The United Kingdom refers to their main holidays as Bank Holidays. Bank Holidays are a day off for most of the working population and students. When a Bank Holiday falls on a weekend, when many are off work already, the day will be celebrated on the Monday. Several cities also host games of Cricket on these days.

The Battle of Boyne took place on July 12th in 1690. This day is also recognized as Orangeman’s Day. The Battle of Boyne marks a day in history that William II of England conquered the catholic King James II. Annually on July 12th, Birmingham and Liverpool host Orange Day marches. Men and women who participate in the march wear black suits or dresses with orange sashes.

Orangeman’s Day is a main holiday within the UK, with Northern Ireland declaring it a Banking Holiday. Leading up to the marches and parades that take place on July 12th, groups reflect around bonfires the night before.

July 29th was a holiday in 1981 when Prince Charles married Lady Diana. Since Royal Weddings are given a holiday, the same will happen on April 29th of 2011 for the nuptials of Prince William to Kate Middleton. Many citizens of Britain will use this holiday to watch the wedding ceremony.

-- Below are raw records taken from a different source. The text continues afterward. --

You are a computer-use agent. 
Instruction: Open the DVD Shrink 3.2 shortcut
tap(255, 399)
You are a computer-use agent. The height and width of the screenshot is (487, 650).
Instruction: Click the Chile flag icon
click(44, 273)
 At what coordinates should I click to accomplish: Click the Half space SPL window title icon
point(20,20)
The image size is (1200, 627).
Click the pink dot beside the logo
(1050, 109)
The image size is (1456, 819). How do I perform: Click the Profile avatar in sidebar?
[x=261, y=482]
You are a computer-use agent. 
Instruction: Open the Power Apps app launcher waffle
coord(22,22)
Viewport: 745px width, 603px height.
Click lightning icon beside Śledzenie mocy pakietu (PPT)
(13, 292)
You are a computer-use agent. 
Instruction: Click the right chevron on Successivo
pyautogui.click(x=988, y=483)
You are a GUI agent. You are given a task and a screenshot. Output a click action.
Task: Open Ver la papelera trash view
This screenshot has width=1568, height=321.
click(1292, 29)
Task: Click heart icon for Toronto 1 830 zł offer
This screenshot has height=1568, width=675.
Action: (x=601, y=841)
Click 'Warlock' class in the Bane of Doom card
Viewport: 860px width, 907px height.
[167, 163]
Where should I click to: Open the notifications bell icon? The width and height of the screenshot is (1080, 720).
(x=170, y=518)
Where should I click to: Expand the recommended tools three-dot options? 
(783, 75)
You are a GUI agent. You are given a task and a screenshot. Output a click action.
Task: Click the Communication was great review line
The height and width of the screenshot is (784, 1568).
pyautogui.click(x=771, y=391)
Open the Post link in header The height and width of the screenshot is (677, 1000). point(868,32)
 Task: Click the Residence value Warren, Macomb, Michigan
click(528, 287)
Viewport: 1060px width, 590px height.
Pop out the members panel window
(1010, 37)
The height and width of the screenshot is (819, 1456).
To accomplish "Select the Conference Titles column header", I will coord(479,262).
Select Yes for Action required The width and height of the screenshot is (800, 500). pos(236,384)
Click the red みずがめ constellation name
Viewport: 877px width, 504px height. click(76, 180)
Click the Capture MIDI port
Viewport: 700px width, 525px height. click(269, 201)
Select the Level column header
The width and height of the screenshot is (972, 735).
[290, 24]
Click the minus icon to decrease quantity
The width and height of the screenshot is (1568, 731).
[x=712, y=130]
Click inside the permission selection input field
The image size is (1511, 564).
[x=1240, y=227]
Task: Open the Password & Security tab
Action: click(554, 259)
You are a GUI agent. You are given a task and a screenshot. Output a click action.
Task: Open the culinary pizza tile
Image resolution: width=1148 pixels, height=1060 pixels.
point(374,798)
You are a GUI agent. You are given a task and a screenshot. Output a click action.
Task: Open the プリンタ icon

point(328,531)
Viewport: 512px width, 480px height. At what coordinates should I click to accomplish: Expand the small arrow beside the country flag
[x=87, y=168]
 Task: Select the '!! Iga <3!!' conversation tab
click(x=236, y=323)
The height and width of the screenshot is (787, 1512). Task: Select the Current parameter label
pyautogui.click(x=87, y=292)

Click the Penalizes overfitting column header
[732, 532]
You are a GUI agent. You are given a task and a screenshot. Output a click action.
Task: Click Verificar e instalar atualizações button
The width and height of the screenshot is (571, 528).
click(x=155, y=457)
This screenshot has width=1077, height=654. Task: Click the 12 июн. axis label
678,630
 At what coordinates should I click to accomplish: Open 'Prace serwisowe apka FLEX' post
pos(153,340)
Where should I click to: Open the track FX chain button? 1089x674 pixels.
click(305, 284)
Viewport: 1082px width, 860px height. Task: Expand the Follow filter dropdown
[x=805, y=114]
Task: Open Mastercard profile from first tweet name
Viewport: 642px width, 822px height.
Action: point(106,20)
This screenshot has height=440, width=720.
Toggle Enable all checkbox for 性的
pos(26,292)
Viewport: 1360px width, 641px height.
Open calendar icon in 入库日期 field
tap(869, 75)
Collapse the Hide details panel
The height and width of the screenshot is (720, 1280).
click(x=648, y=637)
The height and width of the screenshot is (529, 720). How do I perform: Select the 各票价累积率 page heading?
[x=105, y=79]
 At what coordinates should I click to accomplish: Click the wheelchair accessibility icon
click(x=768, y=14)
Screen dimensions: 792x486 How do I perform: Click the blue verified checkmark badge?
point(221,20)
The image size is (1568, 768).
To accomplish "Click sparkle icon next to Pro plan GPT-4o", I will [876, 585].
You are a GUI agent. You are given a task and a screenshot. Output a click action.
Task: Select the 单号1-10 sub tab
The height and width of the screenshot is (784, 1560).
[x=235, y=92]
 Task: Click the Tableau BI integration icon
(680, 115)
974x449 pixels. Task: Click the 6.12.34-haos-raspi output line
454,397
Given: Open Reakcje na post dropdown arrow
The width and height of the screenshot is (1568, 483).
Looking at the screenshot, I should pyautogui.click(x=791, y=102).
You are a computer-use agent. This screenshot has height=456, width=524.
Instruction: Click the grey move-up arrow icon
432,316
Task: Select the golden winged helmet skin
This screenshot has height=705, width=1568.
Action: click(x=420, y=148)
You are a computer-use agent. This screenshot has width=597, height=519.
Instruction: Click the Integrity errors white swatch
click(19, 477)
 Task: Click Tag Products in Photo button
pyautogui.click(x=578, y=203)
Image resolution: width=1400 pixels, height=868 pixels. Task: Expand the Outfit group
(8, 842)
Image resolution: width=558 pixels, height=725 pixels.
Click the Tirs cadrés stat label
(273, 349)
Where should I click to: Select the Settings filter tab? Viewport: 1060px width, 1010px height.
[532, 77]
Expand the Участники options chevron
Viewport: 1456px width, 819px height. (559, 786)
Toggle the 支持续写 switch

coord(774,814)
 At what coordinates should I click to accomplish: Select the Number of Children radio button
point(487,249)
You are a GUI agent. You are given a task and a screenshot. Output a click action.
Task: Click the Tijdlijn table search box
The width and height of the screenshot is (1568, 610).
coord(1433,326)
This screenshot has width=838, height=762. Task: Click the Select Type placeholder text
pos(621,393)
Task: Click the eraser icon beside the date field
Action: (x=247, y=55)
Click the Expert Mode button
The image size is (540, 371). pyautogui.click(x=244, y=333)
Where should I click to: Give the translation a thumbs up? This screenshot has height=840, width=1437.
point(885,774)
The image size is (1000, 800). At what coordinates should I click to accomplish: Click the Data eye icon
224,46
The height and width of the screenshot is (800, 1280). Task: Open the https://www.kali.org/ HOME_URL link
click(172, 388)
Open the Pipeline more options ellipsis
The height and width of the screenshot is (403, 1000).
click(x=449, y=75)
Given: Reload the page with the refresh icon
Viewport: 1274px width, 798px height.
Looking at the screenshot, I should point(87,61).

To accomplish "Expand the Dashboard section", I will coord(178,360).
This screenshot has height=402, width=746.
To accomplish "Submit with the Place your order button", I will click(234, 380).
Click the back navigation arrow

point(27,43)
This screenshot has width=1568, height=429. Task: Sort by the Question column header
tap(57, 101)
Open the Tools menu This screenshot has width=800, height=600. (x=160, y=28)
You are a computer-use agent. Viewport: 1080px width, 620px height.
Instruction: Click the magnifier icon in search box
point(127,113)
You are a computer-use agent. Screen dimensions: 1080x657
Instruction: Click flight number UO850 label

On the last Monday in May, there is a Spring Bank Holiday for Britain. Once again on a long weekend, many plan small vacations given that most are off work and out of school. There are many local festivities that take place, including a cheese race in Gloucestershire. People compete by running down a hill, chasing a large rolling ball of cheese. The first to complete the race wins an eight pound Double Gloucester cheese.

The Holocaust Remembrance Day called Yom HaShoah is also celebrated in the UK. This day is to remember the Jewish people who were victims of the Holocaust in World War II. Ceremonies across the UK take place including services in the local Synagogues. Ancestors of survivors and living survivors tell their stories. Educators in schools teach Jewish history and about the Holocaust.

Though Scotland celebrates the Summer Bank Holiday the first Monday of August, the rest of the UK takes their break on the last Monday. The last Monday of August honors the ending of summer and the beginning of autumn. Banks, schools and businesses close to take part in the celebrations. Exuberant costumes are displayed in the second largest street parade in the world in Notting Hill.

The UK has many special days throughout the year. Some are considered Bank Holidays and others are days marked on the calendar. Holidays in Britain range from religious, historical and vacation days. These holidays allow all citizens of the UK to celebrate traditions and reflect on times past.